Sweet & Savory Challah Rolls

These beautiful rolls begin with a plain challah dough that is wonderfully pillowy, rich, and irresistible on its own. Once shaped, flavor as you like. For sweet versions, use cinnamon-sugar, and for extra sweetness and apple flavor, apple cinnamon jelly. Or make them savory with any of the suggested toppings (individually or combined). A great group project—let everyone shape and season to taste.

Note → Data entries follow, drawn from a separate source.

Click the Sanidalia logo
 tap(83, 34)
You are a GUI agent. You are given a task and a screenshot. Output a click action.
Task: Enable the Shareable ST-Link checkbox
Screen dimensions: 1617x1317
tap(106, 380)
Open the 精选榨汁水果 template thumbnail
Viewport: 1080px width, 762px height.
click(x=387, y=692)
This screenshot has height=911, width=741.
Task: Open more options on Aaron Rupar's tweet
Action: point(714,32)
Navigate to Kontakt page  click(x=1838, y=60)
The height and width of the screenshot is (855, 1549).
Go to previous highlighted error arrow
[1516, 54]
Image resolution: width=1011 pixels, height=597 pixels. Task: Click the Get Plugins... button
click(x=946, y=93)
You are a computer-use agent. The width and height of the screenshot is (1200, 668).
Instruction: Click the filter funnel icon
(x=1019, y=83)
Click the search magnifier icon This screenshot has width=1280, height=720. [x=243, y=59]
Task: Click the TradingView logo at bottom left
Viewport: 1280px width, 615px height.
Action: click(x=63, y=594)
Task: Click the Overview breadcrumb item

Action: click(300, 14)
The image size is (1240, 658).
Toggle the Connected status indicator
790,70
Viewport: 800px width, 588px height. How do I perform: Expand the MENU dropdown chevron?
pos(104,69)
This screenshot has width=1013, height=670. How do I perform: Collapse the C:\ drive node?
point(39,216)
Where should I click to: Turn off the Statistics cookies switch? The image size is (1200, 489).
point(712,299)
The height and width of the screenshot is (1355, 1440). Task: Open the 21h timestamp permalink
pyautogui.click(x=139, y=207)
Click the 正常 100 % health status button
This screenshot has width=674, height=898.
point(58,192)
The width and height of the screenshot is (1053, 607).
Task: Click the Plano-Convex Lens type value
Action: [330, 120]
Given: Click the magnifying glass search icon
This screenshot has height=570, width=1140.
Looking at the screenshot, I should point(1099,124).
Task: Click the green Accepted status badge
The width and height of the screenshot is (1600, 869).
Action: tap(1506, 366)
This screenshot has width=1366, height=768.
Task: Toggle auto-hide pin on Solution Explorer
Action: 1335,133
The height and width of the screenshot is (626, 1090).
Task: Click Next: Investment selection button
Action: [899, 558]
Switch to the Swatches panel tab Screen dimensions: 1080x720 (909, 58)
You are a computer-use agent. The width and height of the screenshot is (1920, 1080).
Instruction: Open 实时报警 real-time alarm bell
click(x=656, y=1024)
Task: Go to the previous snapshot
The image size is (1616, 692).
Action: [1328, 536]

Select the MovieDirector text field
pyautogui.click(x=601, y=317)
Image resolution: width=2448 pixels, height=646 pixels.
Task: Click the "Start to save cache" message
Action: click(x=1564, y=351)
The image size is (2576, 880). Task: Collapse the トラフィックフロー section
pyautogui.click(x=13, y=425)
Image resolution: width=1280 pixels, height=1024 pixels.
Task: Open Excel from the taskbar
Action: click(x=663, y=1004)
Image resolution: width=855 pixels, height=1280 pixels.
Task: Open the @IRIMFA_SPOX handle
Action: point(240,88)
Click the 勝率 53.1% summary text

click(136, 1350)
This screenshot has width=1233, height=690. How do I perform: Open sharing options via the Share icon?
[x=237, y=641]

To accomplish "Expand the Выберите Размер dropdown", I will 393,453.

  • 2½ teaspoons active dry yeast (1 packet plus ¼ teaspoon)
  • ¼ cup honey
  • 2 teaspoons kosher salt
  • 2 eggs, lightly beaten
  • 1/3 cup olive oil, plus more for the bowl
  • 3½ to 4 cups bread flour
  • Egg wash: 1 egg lightly beaten with 1 teaspoon of cold water and a pinch of salt
  • Sweet toppings: 1 tablespoon plus ½ teaspoon ground cinnamon for sprinkling, plus apple cinnamon jelly for optional filling
  • Savory toppings: Za’atar, flaky sea salt, poppy seeds, sesame seeds, or dried minced onions, or a combination


  1. In a large bowl, dissolve the yeast in ¾ cup of warm water (between 105°F and 110°F) for about 5 minutes. Stir in the honey, salt, eggs, and oil. Mix in 3 cups of the flour and then gradually add ½ cup more. Work in additional flour as needed to form a soft dough.
  2. Transfer to a lightly floured surface and knead 10 to 12 minutes, until smooth and elastic, flouring your hands as needed to keep the dough from sticking.
  3. Transfer the dough to an oiled bowl, turn over, and cover. Let rise in a warm place until doubled, 1½ to 2 hours.
  4. Press down on the dough to deflate. Cover and let rest 15 minutes.
  5. On a clean surface, use a dough scraper or large sharp knife to cut the dough into 12 pieces. Roll each into a 12- to 14-inch rope.
  6. Shaping Option 1—Coiled Rounds: Coil the roll creating a pinwheel. Tuck the loose end firmly under.
  7. Shaping Option 2—Knotted Rounds: Wrap the dough strand loosely around your fingers and tie a loose knot, leaving dough free on both ends. Wrap one loose end up and tuck into the middle of the knot, and wrap the other loose end under, pinching gently.
  8. If adding apple jelly, use your fingers to firmly create an indent (1/2- to 3/4-inch wide) in the middle. Spoon in a mound of jelly.
  9. Transfer shaped rolls to a parchment-lined baking sheet. Brush with the egg wash. Top sweet versions with cinnamon-sugar or savory versions with your choice of toppings. Cover loosely with oiled plastic wrap and let rise 15 to 30 minutes, until a finger pressed into the dough leaves an imprint.
  10. Meanwhile, preheat the oven to 350°F.
  11. Bake for 15 to 20 minutes, until golden brown (about 190°F to 195°F on an instant-read thermometer).
  12. Cool on a wire rack. Serve hot or room temperature. Best served the same day. Wrap leftovers individually in wax paper in a sealed bag or container.


To make bird-shaped challahs (a tradition that likely originated with Ukrainian Jews centuries ago), shape as in step 7, but leave both ends loose. For the end that rests flat on the counter, use a knife to cut 3 or 4 slats to look like feathers. For the other loose end, gently shape a small pointed beak, and use halved raisins for the eyes.